Can you print each of the entries below word for word, leaving out the pictures?

-- begin Source records --

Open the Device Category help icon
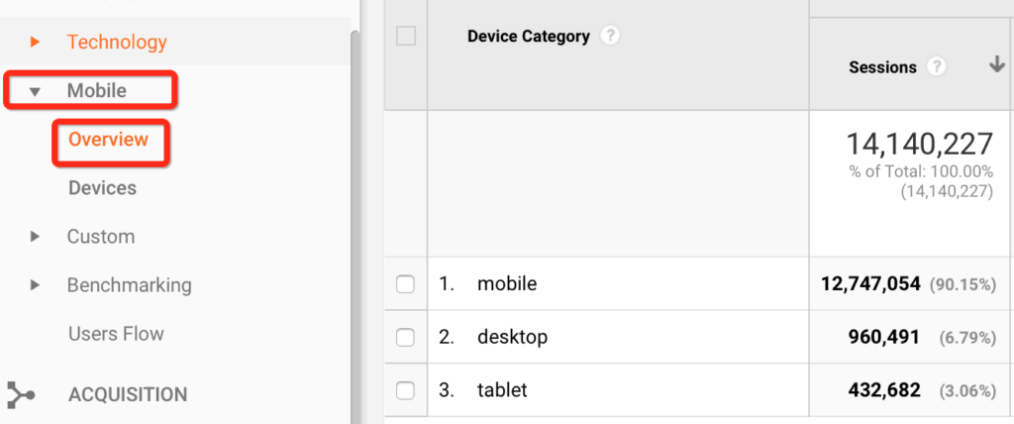The image size is (1014, 424). click(609, 37)
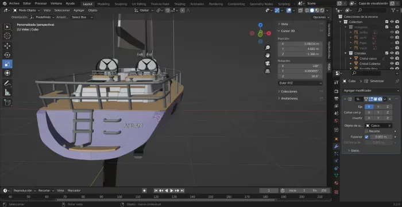Open the Opciones button in header
402x207 pixels.
(321, 17)
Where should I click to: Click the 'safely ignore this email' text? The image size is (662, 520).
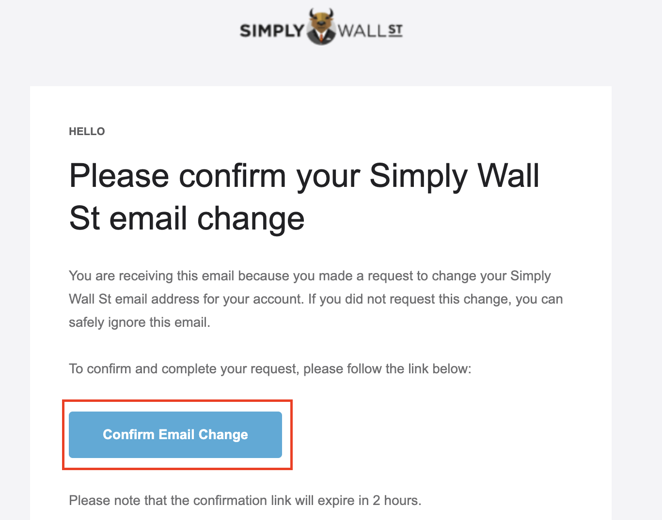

-- end Source records --

Solution to this task:
Open the Device Category help icon
The image size is (1014, 424). click(609, 37)
Open the Opciones button in header
402x207 pixels.
(321, 17)
Where should I click to: Click the 'safely ignore this email' text? The image size is (662, 520).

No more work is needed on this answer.